Connie Voisine
The Office of the Examiner
All hail the boy on the bike, the teenager
who ODed against the door, the man in the
halal slaughterhouse who fell down amongst
the living sheep, and hello to you dear body,
in the derelict row house, your bruised face
and broken heel, hello dear body too old to do
more than wait for relief and that neighbor who
has the keys and brings soup, and you, too,
dear human given to bleeding too easily,
dear body who has too much pressure in her
veins and heart that cannot help enough to stay
well, and well enough that you for now still
shout on the street corner, thin arms jerk
and flail in intermittent impulse, and hail
your mother who doesn’t know where you are
and even though you used her all up she will
cry when we tell her the news, and you
sipping at the colorful world in the gazebo
at the park before you pull the trigger on
all that seemed too much, and you who wished
for other things and you who had come in for
to purchase, hail death so generous, our blasphemer.
Sensualist
Just like Saint Julian, you met a handsome stag in the forest
who told that you would kill someone, that you might wake
to bloodied hands, mud on your shoes, unsure
of what has been dream and what is memory.
A whole family gone—off a cliff, shot in the kitchen,
children, etc.
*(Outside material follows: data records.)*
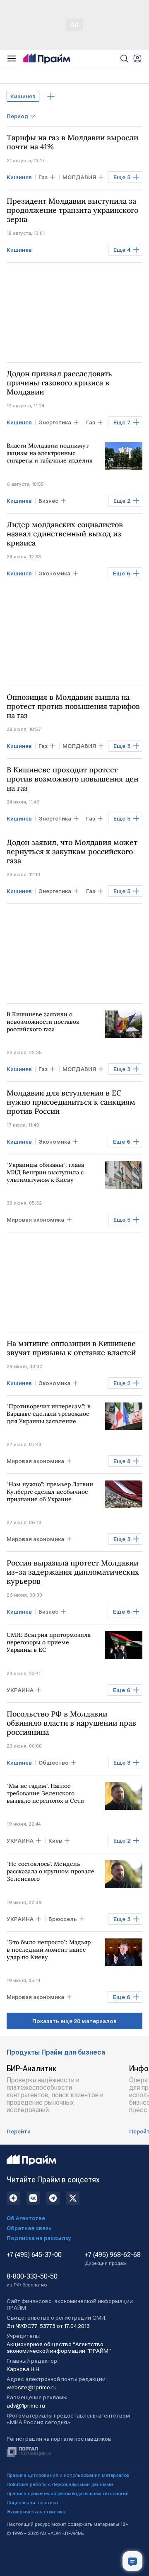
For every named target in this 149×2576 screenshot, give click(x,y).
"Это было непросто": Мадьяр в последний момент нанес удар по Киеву (49, 1949)
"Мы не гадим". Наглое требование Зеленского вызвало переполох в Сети (45, 1793)
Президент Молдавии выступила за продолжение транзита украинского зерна (72, 210)
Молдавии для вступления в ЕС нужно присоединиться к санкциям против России (71, 1102)
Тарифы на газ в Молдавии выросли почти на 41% (72, 142)
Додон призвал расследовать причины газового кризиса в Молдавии (59, 383)
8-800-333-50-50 (32, 2280)
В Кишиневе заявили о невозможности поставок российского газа (43, 1021)
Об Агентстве (26, 2218)
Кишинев (23, 96)
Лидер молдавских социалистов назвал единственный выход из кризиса (65, 534)
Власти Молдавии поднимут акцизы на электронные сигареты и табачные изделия (50, 453)
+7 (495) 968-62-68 (113, 2258)
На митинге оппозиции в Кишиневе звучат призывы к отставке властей (71, 1348)
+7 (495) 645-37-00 (34, 2255)
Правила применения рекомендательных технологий (68, 2493)
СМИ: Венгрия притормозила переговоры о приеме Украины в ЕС (49, 1642)
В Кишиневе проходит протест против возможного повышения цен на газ (72, 779)
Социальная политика (32, 2502)
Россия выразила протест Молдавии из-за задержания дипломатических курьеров (73, 1572)
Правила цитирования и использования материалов (68, 2475)
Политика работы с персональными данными (60, 2484)
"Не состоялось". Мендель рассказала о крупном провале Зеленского (50, 1871)
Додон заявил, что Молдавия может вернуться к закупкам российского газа (72, 851)
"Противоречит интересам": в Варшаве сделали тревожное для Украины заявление (49, 1413)
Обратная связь (29, 2228)
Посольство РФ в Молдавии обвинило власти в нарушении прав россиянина (71, 1723)
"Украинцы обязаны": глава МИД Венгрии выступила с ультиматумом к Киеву (45, 1172)
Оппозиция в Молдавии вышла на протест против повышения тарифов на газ (73, 706)
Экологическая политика (36, 2512)
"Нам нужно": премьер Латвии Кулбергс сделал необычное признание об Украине (50, 1491)
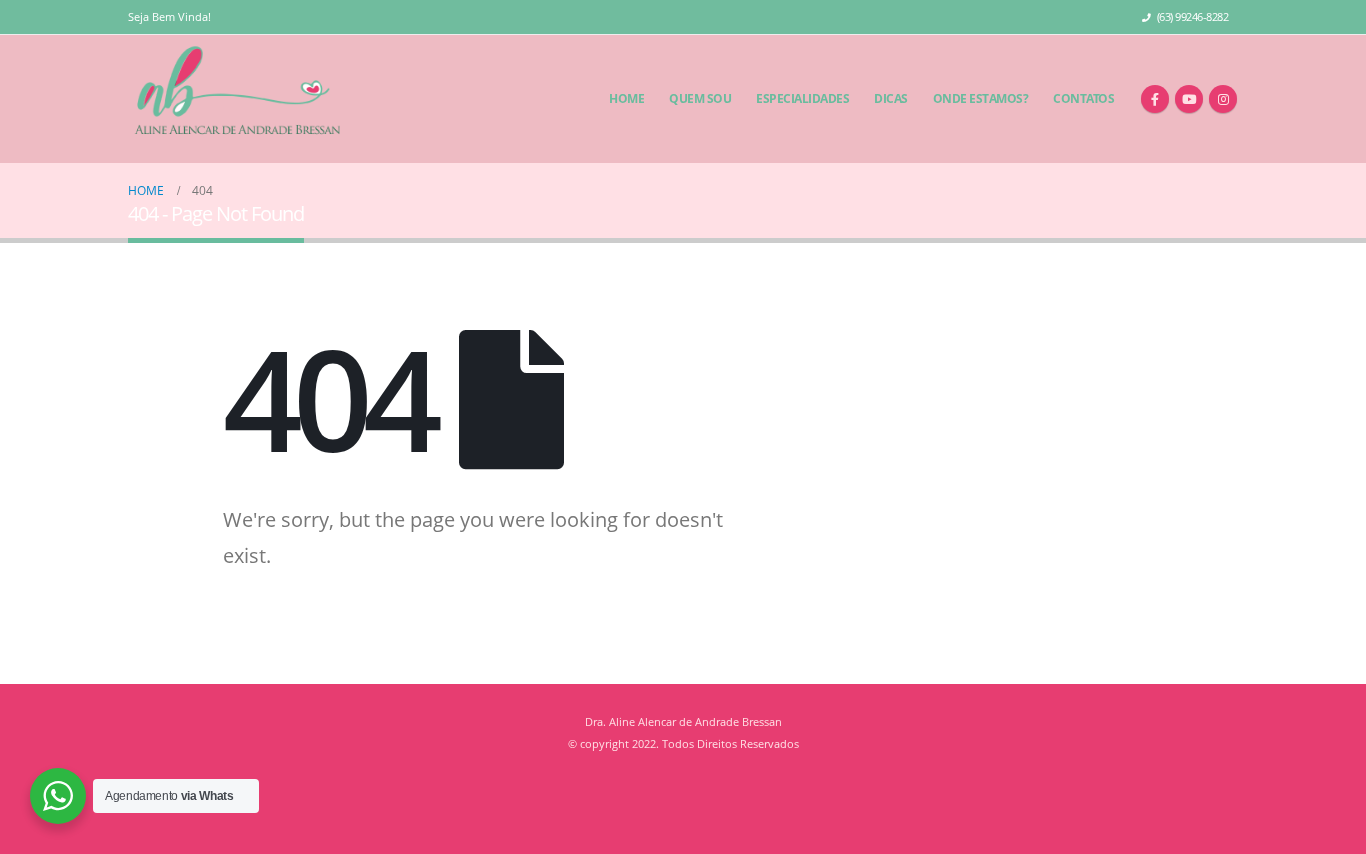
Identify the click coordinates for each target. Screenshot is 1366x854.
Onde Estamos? (981, 98)
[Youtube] (1189, 99)
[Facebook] (1155, 99)
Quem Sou (700, 98)
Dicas (891, 98)
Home (626, 98)
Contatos (1083, 98)
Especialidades (802, 98)
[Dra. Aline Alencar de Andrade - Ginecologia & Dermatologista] (236, 99)
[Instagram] (1223, 99)
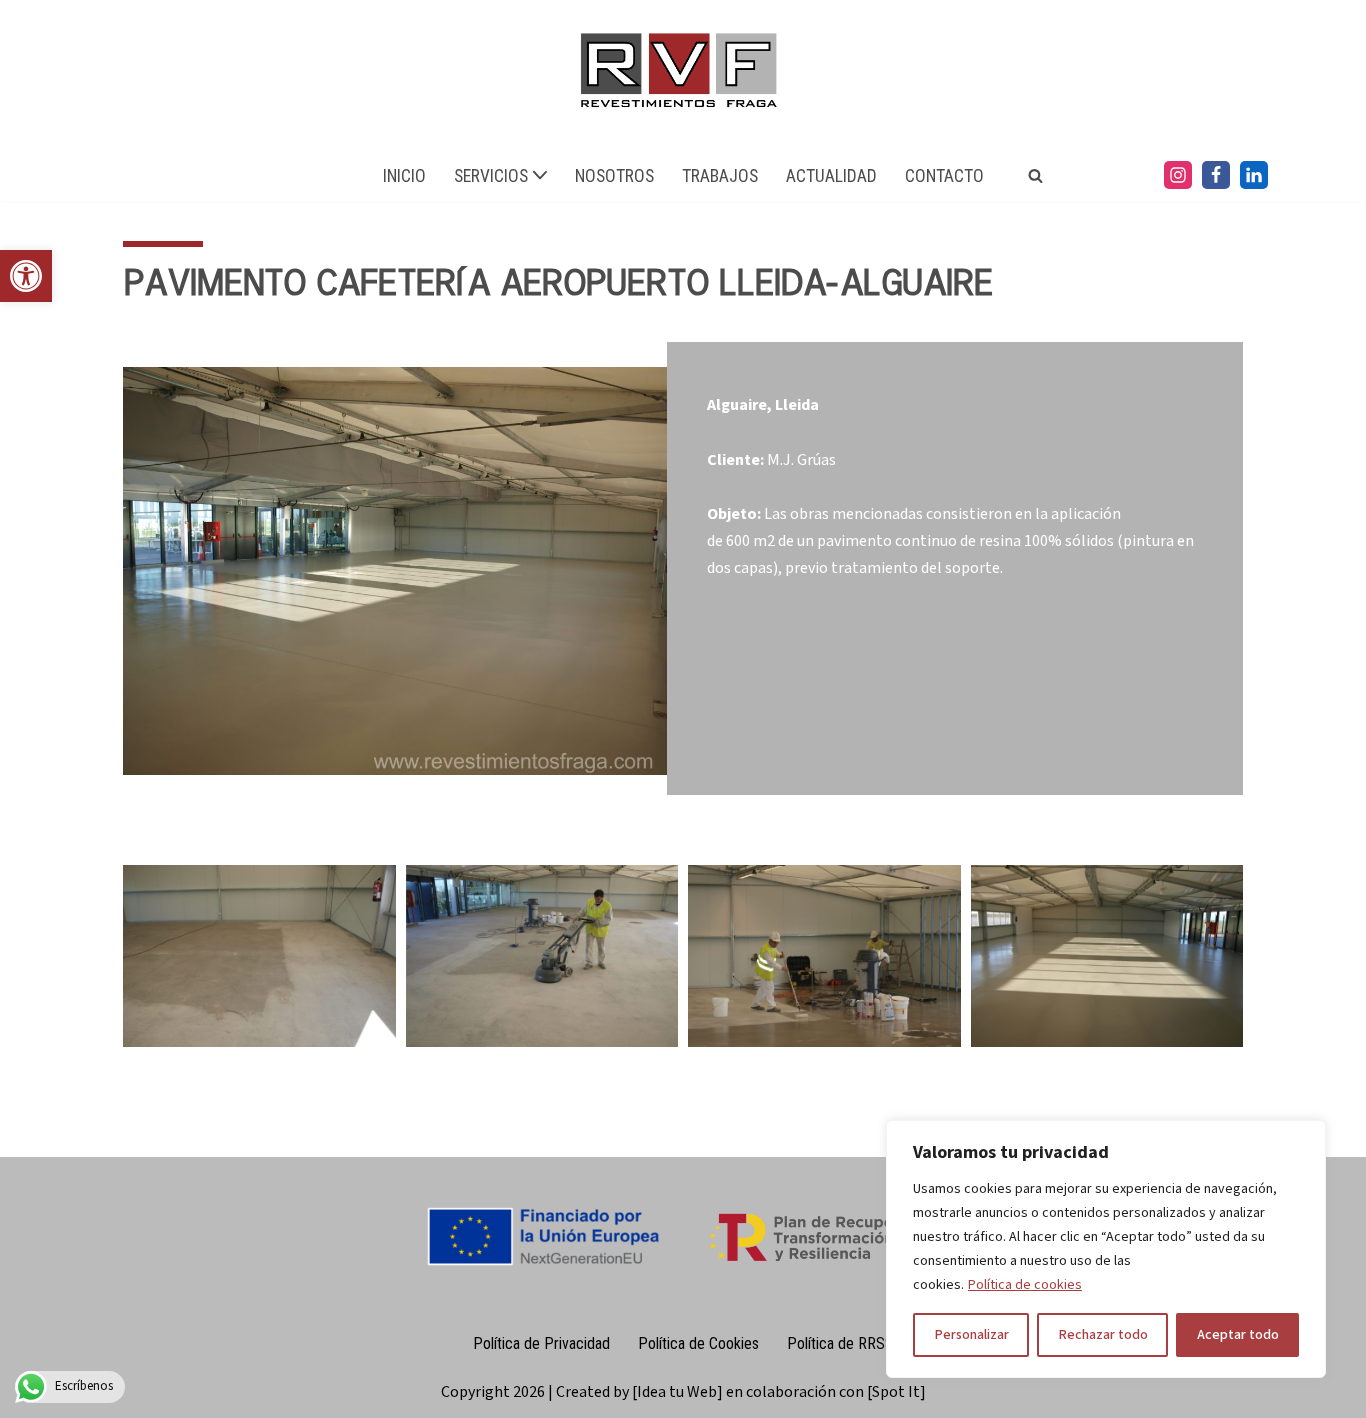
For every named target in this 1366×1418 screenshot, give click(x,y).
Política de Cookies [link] (698, 1343)
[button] (540, 175)
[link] (26, 276)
The mother is often the one who’s
found dragging her dying self towards a phone, a knife,
a son who may be the shooter, or it was another
troubled one. A lover caught in a bed, a neighbor stumbled
into wreckage, attempted heroism, foster children
too, dead. S/he/they would not have done this horrible
thing and I would like to think I would not have
become the time bomb we often discuss and ticking.
Am I certain it was not me who was volatile or
who created wrong details to protect someone, me?
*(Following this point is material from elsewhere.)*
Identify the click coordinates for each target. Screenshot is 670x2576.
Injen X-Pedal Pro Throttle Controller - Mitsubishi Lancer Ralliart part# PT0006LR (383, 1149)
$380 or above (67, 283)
Morning after pill. Laundry, bleach. I see your spill
of blood, a shattered window and wonder how and why
you might do some terrible thing like this. Problem is
I can imagine doing most things fully, enough for guilt.
Connie Voisine
Connie Voisine is the author of the book of poems, The Bower, begun on a Fulbright Fellowship to Northern Ireland. A previous book, Rare High Meadow of Which I Might Dream, was a finalist for the Los Angeles Times Book Award. Her first book, Cathedral of the North, won the Associated Writing Program’s Award in Poetry. She has poems published in The New Yorker, Ploughshares, Poetry Magazine, Black Warrior Review, The Threepenny Review, and elsewhere. She is a 2021-2022 Guggenheim Fellow.